*BRIEF*.
Answer the following from the film entry that comes before the material.
1. Who directed the film?
2. What is its running time?
3. Which actor plays Law Nam?

---- EXTRACT

- VCD cover
- Traditional Chinese: 失業皇帝
- Simplified Chinese: 失业皇帝
- Hanyu Pinyin: Shī Yè Huáng Dì
- Jyutping: Sat1 Jip6 Wong4 Dai3
- Directed by: Joe Ma
- Screenplay by: Joe Ma
- Produced by: Jimmy Heung Lee Kwok-hung
- Starring: Gallen Lo Gigi Leung Eric Kot Sam Lee Wayne Lai
- Cinematography: Chan Chi-ying
- Edited by: Cheung Ka-fai
- Music by: Cacine Wong
- Production companies: Win's Entertainment Brilliant Idea Group Cameron Entertainment
- Distributed by: Mei Ah Entertainment
- Release date: 1 January 1999;
- Running time: 106 minutes
- Country: Hong Kong
- Language: Cantonese
- Box office: HK$3,677,605

= Afraid of Nothing, the Jobless King =

1999 Hong Kong film by Joe Ma

Afraid of Nothing, the Jobless King is a 1999 Hong Kong comedy film written and directed by Joe Ma and starring Gallen Lo and Gigi Leung.

==Plot==
Ten Outstanding Young Persons precipitant Ha Kong (Gallen Lo) was originally the chief executive officer of Tung Enterprises. However, when the corporate chairman (Lam Sheung Yee) of Tung Enterprises died from a heart attack, Tung Se (David Lee), the son of the chairman, in an attempt to seize power of the company, hires thugs to knock Kong unconscious and causing Kong to be absent from work for three days, which causes Kong to violate his employment contract and was fired as a result.

Since Kong has becomes homeless, he temporary moves in with Chu Jing (Eric Kot), a beggar who helped Kong after he woke up from his coma. Due to high unemployment rates during the financial crisis at the time, Kong was unable to find work and poses as a beggar with Jing's family. While begging in the streets, Kong meets a kind-hearted girl named Law Nam (Gigi Leung). Kong does his best to pursue Nam and win her sympathy, and lies to her about him a younger brother who is a beggar. Eventually, Kong was able to make a comeback under Nam's emotional appeal and collaborates with a well-known American pharmaceutical factory. However, Nam was furious for Kong's deception and decides to marry Kong's rival, Se. At Nam and Se's wedding, Kong finally takes his revenge.

--------
---- PROVIDED MATERIAL

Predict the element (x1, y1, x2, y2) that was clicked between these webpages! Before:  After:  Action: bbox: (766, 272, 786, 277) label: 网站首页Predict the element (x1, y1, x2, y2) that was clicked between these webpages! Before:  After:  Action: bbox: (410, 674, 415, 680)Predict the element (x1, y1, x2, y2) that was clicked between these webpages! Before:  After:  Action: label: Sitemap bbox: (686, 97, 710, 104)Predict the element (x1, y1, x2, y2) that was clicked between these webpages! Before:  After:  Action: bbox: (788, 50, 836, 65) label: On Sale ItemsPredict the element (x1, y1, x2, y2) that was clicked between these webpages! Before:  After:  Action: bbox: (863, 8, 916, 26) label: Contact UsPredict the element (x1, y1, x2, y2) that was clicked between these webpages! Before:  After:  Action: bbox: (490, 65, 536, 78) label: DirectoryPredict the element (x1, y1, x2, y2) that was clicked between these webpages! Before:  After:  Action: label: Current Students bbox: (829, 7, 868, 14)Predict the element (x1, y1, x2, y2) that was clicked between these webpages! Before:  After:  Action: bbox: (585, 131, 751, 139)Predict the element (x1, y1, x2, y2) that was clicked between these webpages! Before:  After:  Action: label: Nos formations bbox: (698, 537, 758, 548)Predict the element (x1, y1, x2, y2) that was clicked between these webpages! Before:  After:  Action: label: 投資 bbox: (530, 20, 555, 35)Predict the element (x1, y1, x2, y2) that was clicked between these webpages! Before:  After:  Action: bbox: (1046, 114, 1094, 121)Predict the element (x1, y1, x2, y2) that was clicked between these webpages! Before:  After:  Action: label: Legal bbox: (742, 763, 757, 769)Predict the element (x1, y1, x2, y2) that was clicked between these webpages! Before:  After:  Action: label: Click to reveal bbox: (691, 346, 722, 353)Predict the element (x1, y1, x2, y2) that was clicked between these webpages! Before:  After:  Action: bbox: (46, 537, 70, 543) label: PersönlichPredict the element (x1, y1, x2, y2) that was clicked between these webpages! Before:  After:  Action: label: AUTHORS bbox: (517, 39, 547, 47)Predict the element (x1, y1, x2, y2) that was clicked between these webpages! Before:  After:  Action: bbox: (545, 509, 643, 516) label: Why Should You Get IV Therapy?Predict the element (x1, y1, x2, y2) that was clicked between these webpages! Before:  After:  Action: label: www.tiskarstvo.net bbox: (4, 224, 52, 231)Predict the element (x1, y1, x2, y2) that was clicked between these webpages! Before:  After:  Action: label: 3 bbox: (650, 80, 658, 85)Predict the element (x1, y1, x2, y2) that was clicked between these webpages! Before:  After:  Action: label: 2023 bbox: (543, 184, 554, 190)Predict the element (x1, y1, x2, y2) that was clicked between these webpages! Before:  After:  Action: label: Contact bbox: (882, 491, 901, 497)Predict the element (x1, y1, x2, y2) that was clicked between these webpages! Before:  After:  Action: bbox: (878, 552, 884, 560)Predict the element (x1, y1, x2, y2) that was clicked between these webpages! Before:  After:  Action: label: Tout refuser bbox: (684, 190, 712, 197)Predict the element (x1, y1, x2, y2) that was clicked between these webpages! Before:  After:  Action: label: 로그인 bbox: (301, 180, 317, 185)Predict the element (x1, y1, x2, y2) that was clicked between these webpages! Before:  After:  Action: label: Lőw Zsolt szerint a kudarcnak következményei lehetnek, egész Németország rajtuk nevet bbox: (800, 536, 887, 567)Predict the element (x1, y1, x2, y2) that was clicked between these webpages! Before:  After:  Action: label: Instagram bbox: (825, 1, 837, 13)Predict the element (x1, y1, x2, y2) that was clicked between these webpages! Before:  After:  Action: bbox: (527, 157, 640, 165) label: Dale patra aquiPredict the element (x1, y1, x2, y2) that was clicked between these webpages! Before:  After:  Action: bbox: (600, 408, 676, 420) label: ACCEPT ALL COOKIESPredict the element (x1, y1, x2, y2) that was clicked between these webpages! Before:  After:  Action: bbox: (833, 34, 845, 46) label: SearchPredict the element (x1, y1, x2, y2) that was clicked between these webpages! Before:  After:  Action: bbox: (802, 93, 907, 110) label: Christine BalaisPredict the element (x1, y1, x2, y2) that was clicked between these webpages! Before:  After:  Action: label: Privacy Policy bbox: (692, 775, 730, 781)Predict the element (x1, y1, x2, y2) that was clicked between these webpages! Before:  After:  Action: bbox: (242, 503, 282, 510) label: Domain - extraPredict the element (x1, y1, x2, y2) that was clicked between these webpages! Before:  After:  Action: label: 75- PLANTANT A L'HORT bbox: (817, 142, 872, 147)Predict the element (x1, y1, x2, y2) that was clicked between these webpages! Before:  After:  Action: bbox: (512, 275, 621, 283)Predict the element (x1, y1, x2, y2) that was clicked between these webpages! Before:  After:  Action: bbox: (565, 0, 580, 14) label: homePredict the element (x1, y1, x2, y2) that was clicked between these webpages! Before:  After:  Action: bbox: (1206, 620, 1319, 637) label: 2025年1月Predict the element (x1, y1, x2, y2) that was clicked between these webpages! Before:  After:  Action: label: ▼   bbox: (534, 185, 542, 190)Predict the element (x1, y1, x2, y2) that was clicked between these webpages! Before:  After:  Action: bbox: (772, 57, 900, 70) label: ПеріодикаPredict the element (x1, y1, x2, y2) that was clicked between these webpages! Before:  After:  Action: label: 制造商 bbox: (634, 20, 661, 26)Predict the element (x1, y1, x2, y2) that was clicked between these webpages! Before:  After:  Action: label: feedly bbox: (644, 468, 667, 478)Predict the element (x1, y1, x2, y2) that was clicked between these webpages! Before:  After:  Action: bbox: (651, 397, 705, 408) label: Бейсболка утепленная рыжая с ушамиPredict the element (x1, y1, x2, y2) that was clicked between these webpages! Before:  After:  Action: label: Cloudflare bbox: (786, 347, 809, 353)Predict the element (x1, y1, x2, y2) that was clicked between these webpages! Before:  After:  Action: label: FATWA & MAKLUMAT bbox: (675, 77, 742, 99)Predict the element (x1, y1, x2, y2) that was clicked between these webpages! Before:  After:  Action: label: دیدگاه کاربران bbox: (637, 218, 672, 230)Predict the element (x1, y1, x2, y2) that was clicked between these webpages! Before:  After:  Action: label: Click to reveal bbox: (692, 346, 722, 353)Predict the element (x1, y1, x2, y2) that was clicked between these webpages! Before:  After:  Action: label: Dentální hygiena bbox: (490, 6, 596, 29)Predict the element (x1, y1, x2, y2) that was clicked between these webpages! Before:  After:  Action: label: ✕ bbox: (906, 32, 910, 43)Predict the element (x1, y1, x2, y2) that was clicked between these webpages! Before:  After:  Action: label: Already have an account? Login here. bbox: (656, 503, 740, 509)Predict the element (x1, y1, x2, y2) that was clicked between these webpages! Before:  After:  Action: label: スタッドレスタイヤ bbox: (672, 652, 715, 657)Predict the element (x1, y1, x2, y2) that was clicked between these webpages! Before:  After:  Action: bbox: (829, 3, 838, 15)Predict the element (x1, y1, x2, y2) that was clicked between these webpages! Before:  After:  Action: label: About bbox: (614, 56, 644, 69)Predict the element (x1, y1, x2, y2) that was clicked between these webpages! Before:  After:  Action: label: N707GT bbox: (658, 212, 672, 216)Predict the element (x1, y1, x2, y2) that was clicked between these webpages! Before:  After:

--------

*SOLVED PROBLEM*.
1. Joe Ma
2. 106 minutes
3. Gigi Leung